で、それをプールの底に沈めたりつり上げたりできなければいけませんので、
ものすごく大きなクレーンをですね、まずは設置できるようにしなければなりません。
そのためにはそのクレーンを支える巨大な建物をまず建てる必要がある。

水野:建物を建てなきゃいけない

小出:はい

水野:でもその土地って、がれきが・・・

小出:そうです

水野:あるんじゃないですか

小出:そうです
がれきが散乱していますし、今現在4号機の壊れた建屋を、
東京電力はどんどん、どんどん撤去しているのです。
オペレーションフロアーというところですね。
そこを今むき出しの状態にしているのですが、
その上にかぶせるような形で、新たに頑丈な建物をまず建てなければいけないのです。

水野え〜っ・・・

小出:
大変な作業ですし、がれきを片付けるにもまた被ばくの作業になりますし、
作業員の方々は大変だろうと思います。

水野:はぁ・・・先は長い話なんですね。

小出:そうです。

水野:
12月ごろ、来年12月ごろに本格的に燃料の取り出しを始めるという計画ですけれど、
使用済みの核燃料を取り出すというのは、
先程聞いた未使用の物とは全然違う訳ですよね。

小出:
もう、めちゃくちゃ違います。
空気中につり上げれば先程聞いていただいたように、周辺にいる人たちが即死するような危険物ですし、
作業中にそれをプールの中に落としたりして破損させた利すれば、
また放射性物質が中から噴き出してきてしまったりしますので、
もう、細心の注意を払ってやらなければいけませんし、
精密なクレーン、燃料交換機等を使ってやらなければいけないのです。

近藤:先生、ようするにその水を張ったプールというのは全ての原発のちかくにあるんですか?

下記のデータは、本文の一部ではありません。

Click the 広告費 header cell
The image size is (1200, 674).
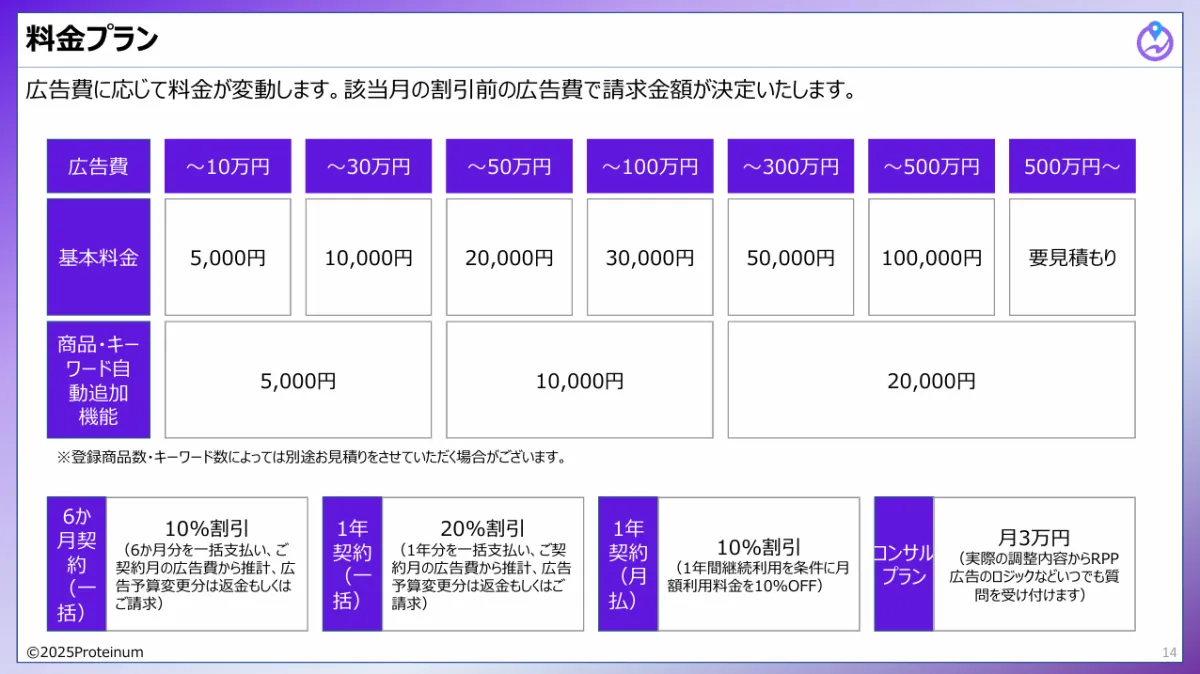click(98, 166)
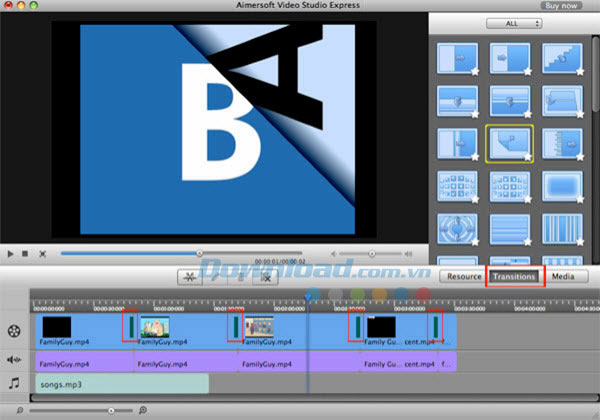The image size is (600, 420).
Task: Open the Transitions tab
Action: (x=514, y=276)
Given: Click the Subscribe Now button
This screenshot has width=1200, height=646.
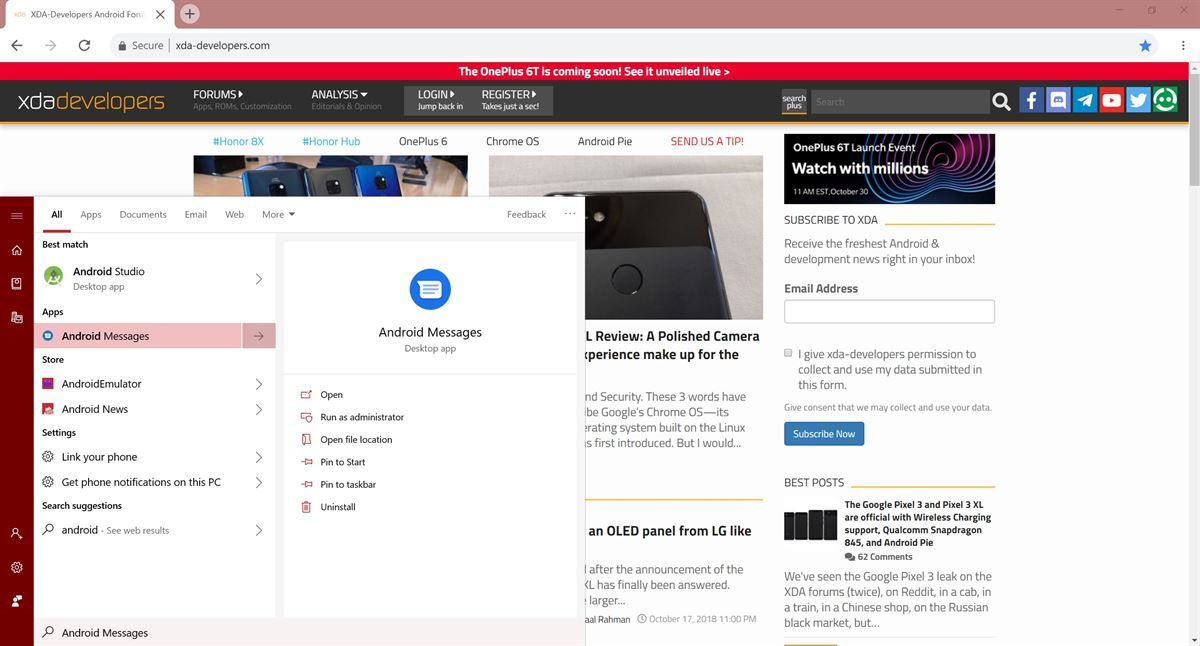Looking at the screenshot, I should coord(823,433).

小出:そうです。全ての原子力発電所には原子炉の隣にあります。

近藤:
そうすると、そこではまぁ活断層だの何だのが有ってとんでもない地震が起きたら、そのプールはどうなるんですか?

小出:
これまでは、プールの危険という事はあんまり考えられてこなかったのです。
何よりも原子炉そのものがものすごい危険をかかえているし、
たとえば運転中には沸騰水型の場合には約180気圧。
加圧水型と言われている関西電力が使っているヤツは140気圧もの圧力がかかっていて、
地震などでちいちゃな配管が破れてももう破局的な事故になってしまうと。
それに比べればまだ使用済み燃料プールの方は余裕があるだろうぐらいにしか思ってこなかったのです。
でも、今近藤さんが指摘して下さったように、
大きな地震が起きて、使用済み燃料プールの水が漏れてしまうというような事になれば、
やはり大変なことになります。

近藤:
4号機で、今入っているのが5000発って言いましたよね、
これ、全国の50基の近くにこういうものがあると仮定して考えた時にですよ、
日本そのものの存続にかかわるような話がね・・・
うーん、なんていうんだろう、
僕ら燃料プールっていう言葉だけで、そこから先の思考が無かったっていうのもとんでもない話ですね。

小出:
そうですね。
これまで、ま、昔から原子力発電所というのは「トイレのないマンション」だと言って、
放射能の始末はつけられないことはわかっていた訳です。
ただただ溜まってきたものを、ま、炉から出して使用済み燃料プールに移す。
あるいは、それも移したところでどうにもなりませんので、
国としては再処理をするという事を建て前にしていたわけですけれども、
再処理をしたところで消えるわけではない。

近藤:消えるわけじゃない。

小出:それで、いずれ何とかしなければいけないという課題を、先送り先送りしながらここまで来てしまいました。

近藤:
(ため息)・・・本当になんていうんだろう・・・
そんな事で、ええんかい?っていうような話だよね・・・

小出:はい

水野:その危機感を政府はどれだけ持っているんでしょう?ね、ハァ(ため息)

小出:
そうですね、まだ再稼働させると言っているのですから、
危機感は多分感じていないのだと思います。